### The task
Your job is to give again, exactly and with no additions, the lines in the records below from the one with "Screen dimensions: 2200x1672" through the one with "the User section", both included. Omit the pictures.

### Records provided
+-------+

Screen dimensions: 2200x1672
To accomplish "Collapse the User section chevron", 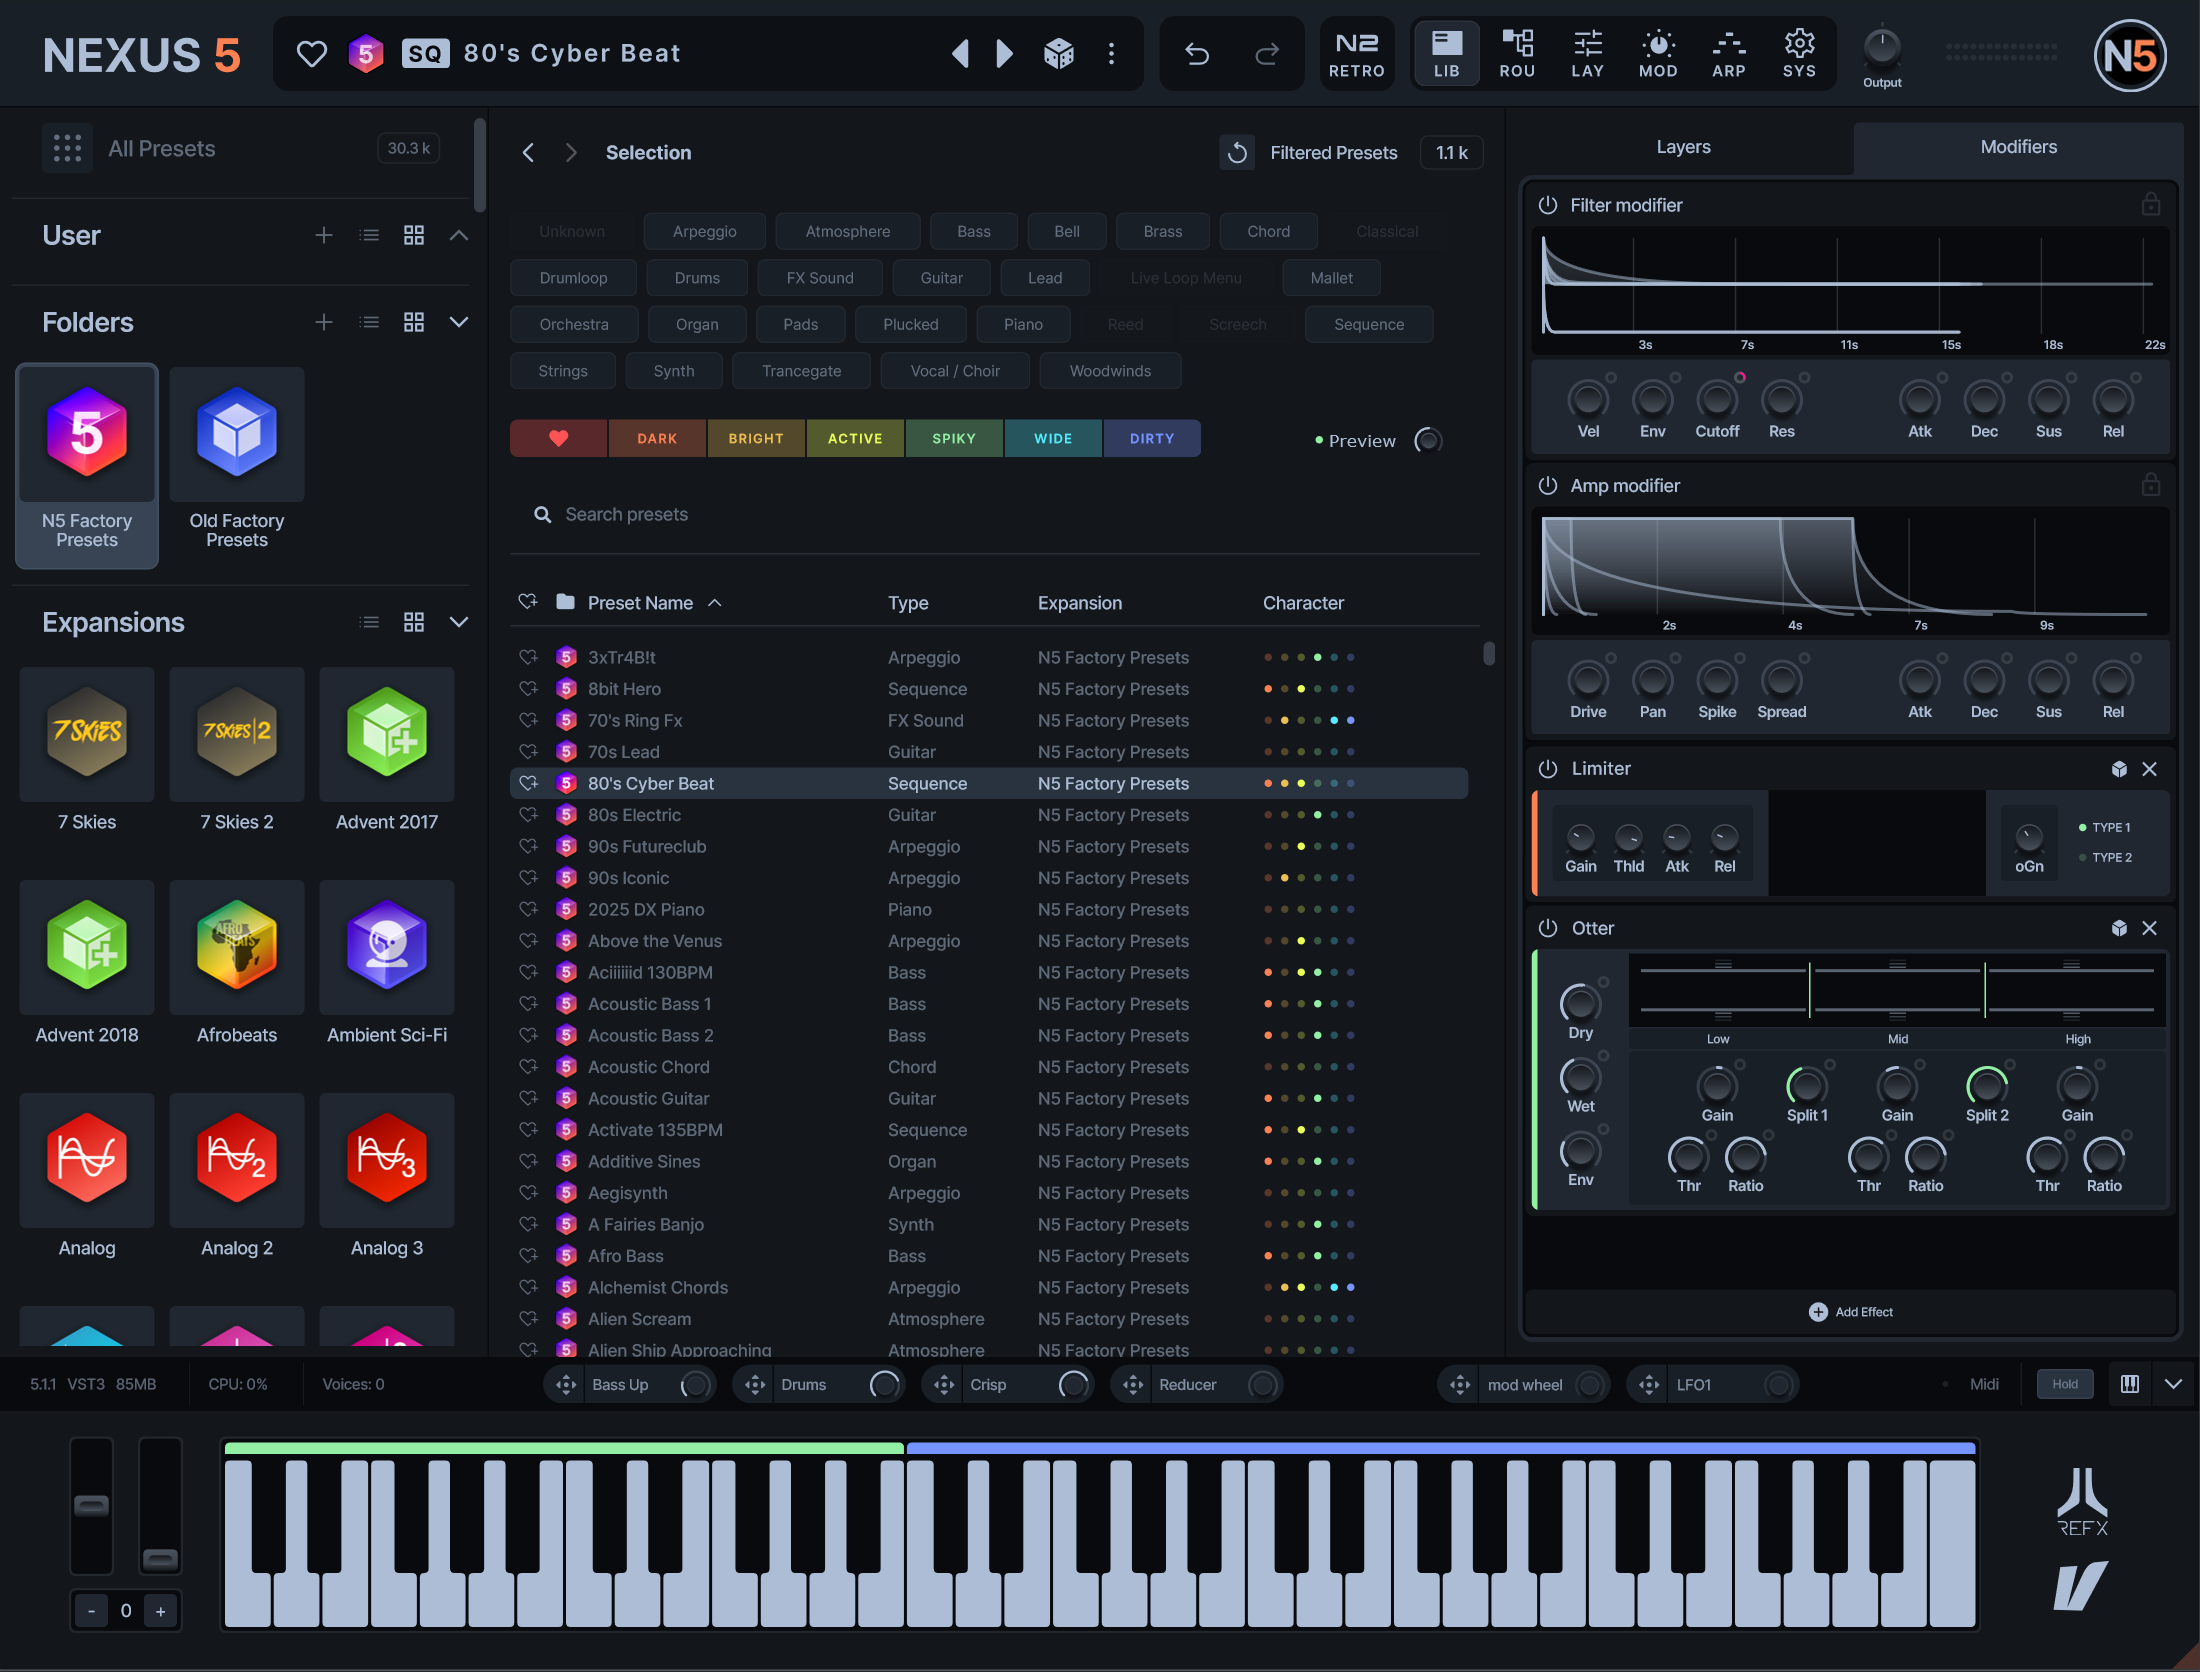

+-------+

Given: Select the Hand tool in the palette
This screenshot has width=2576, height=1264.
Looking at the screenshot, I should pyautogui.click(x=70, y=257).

+-------+

### Expected output
Screen dimensions: 2200x1672
To accomplish "Collapse the User section chevron", 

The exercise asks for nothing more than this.